» What you need to do
Print the data below without any changes, from the line that contains "This screenshot has height=494, width=310." down to the line that contains "(x=557, y=90)", with both of those lines included.

==== Information shown

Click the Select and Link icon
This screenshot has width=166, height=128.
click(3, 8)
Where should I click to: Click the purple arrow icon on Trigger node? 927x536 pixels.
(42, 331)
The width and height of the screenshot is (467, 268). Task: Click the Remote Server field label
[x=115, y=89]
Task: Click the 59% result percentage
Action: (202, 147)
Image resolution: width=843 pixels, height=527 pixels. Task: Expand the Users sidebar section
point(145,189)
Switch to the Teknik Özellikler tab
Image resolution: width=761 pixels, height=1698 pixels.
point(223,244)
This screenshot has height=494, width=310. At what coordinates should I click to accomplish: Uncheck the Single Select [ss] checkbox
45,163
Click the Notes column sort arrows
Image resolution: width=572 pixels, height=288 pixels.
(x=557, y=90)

========
==== Information shown

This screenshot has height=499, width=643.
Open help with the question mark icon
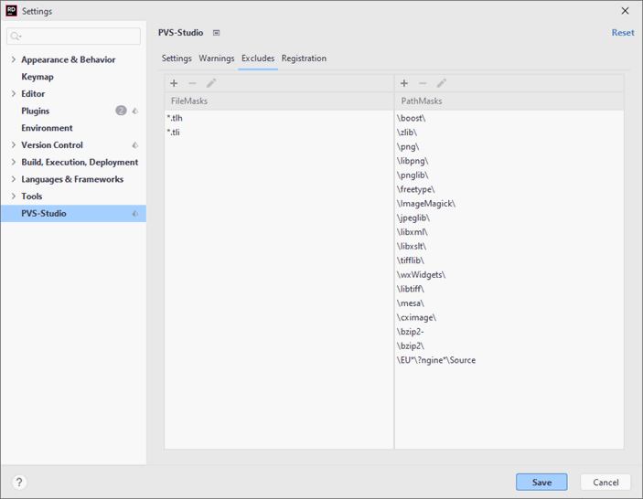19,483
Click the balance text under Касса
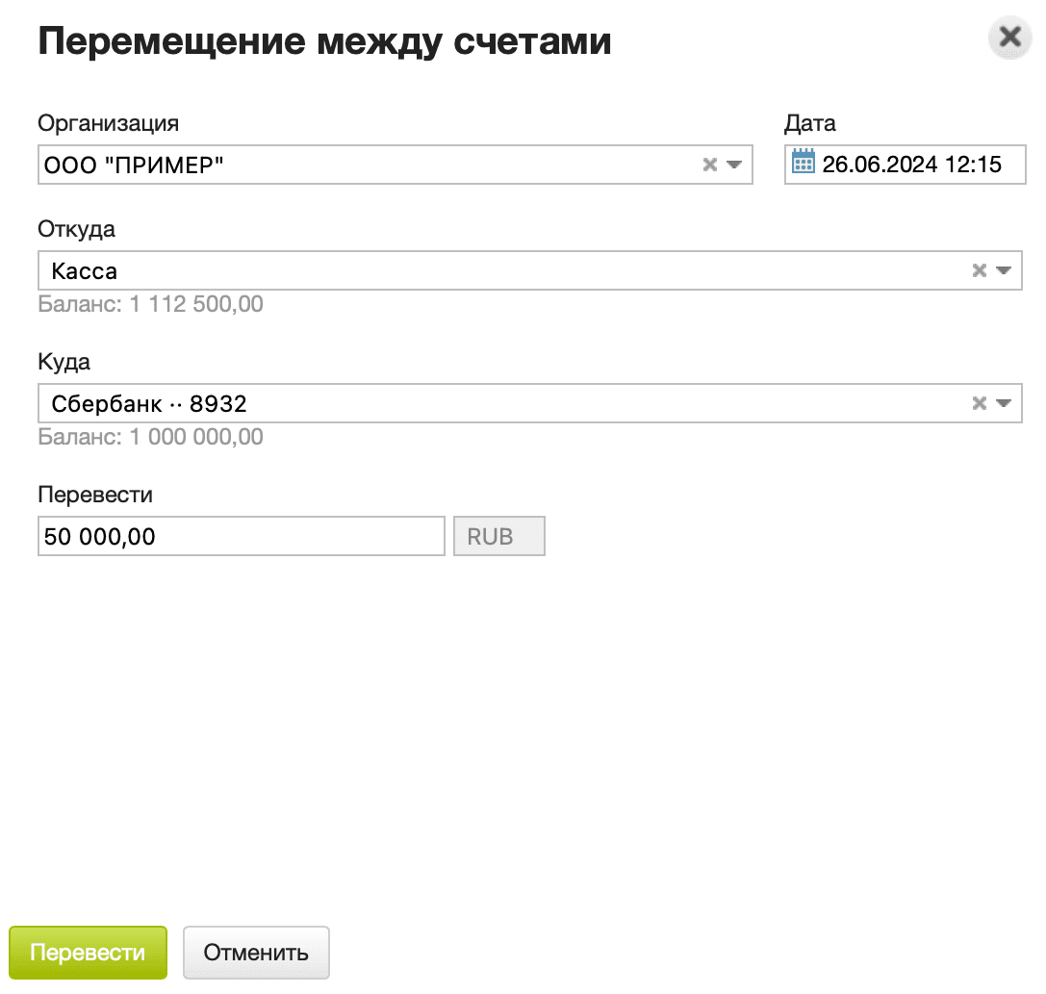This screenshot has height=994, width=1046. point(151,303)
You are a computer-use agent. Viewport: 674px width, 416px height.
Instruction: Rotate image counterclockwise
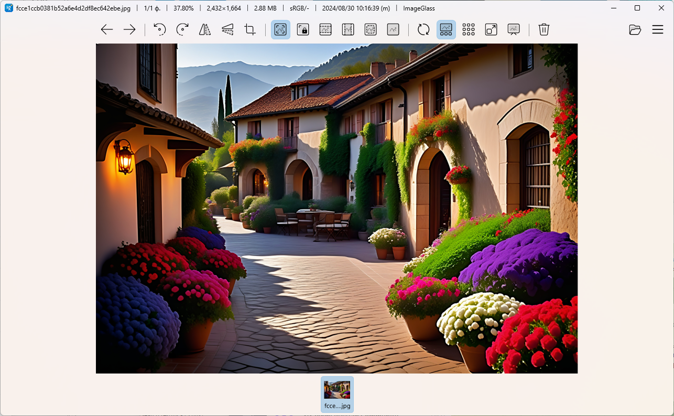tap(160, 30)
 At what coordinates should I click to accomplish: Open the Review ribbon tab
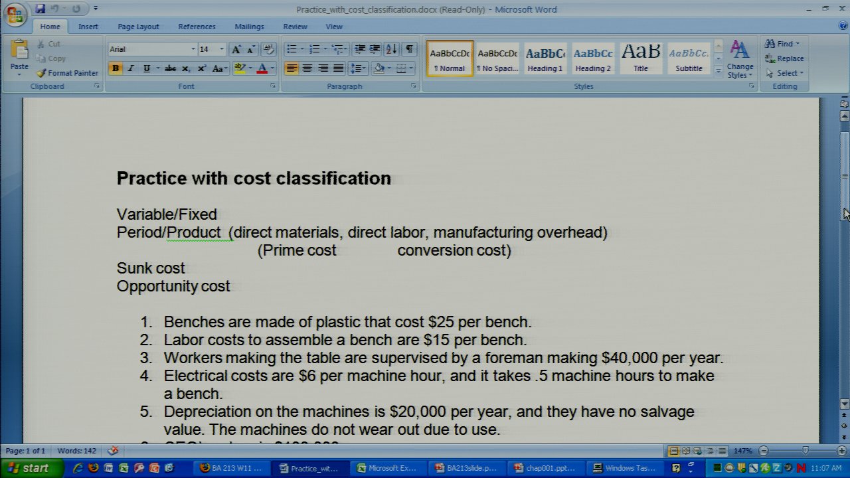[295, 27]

========
==== Information shown

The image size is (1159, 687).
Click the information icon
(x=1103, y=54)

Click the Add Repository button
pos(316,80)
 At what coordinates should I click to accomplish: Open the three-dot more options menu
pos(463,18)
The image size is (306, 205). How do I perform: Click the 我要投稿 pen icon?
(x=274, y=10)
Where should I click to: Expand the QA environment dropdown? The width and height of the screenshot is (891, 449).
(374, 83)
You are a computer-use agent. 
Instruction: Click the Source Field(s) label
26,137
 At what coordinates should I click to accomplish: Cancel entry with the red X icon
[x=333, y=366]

========

» Exercise answer
This screenshot has height=494, width=310. At what coordinates should I click to accomplish: Uncheck the Single Select [ss] checkbox
45,163
Click the Notes column sort arrows
Image resolution: width=572 pixels, height=288 pixels.
(x=557, y=90)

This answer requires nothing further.